Homélie du Cardinal André Vingt-Trois – Vigile Pascale à ND – Année A

Samedi 19 avril 2014 - Notre-Dame de Paris

Comment vivre en vrais témoins de la Résurrection ? D’abord par la conviction que Jésus est le Fils de Dieu qui a offert sa vie pour le monde, et a été ressuscité par la puissance de Dieu. C’est l’histoire de l’alliance de Dieu avec l’humanité qui donne la clef d’interprétation ultime de l’histoire du monde, au-delà des sagesses et des sciences humaines. La vigile de Pâques permet de faire mémoire de cette histoire pour nous et d’y associer les nouveaux baptisés.

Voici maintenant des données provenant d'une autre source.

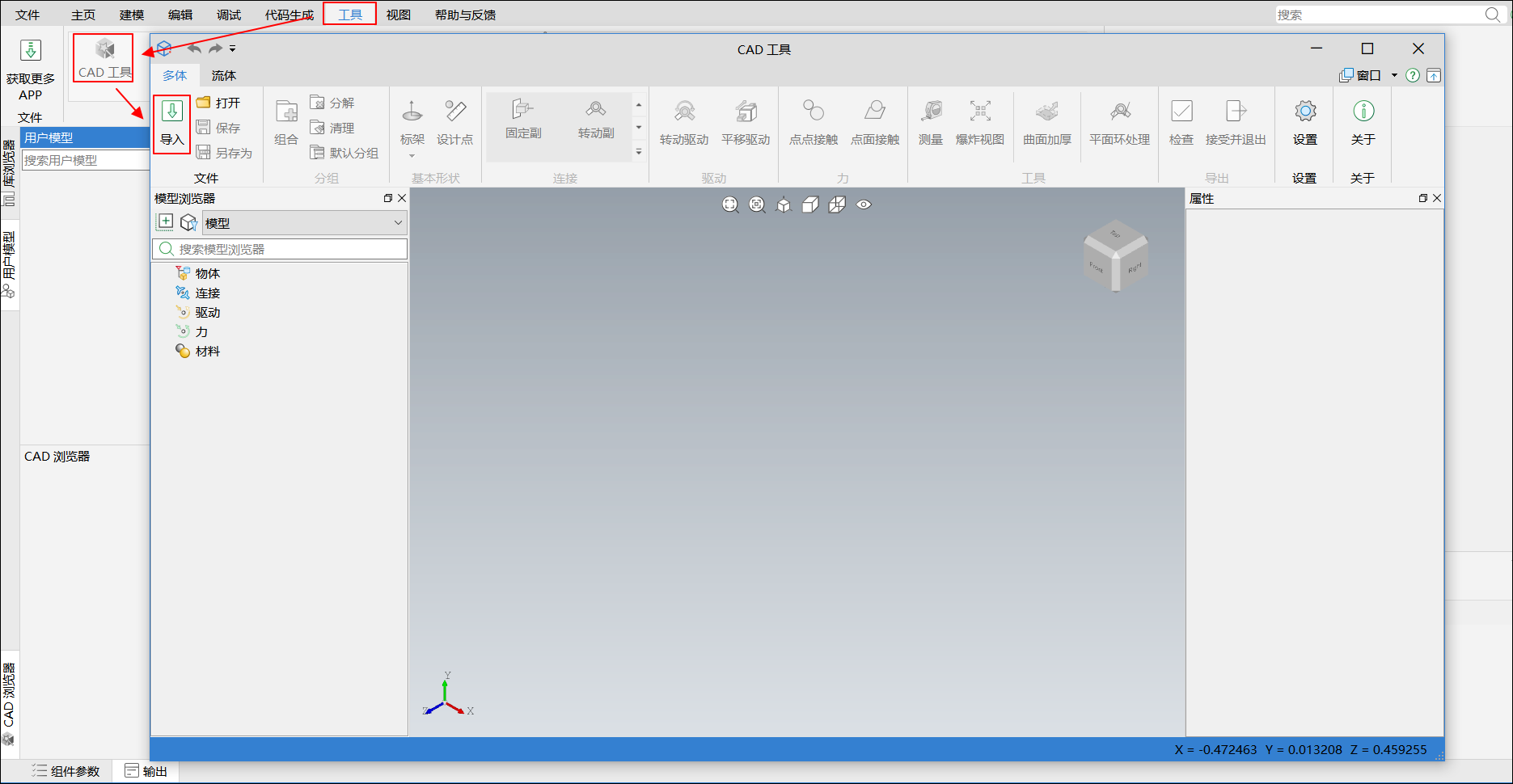
Task: Switch to the 流体 ribbon tab
Action: click(x=223, y=76)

 7 lectures de la Vigile ; Rm 6, 3b-11 ; Mt 28, 1-10

Frères et Sœurs,

L’annonce de la Résurrection qui a été faite par l’Ange aux femmes lorsqu’elles sont venues au matin pour préparer l’embaumement du Seigneur, retentit depuis ce jour, Pâques après Pâques, dans toutes les communautés chrétiennes. Cette annonce de la Résurrection nous l’avons entendue proclamée dès l’ouverture de notre célébration, et nous venons de l’entendre à nouveau dans la langue originale de l’Évangile qui nous unit à nos frères orthodoxes dans la confession de la même foi, et nous l’avons entendue dans notre langue.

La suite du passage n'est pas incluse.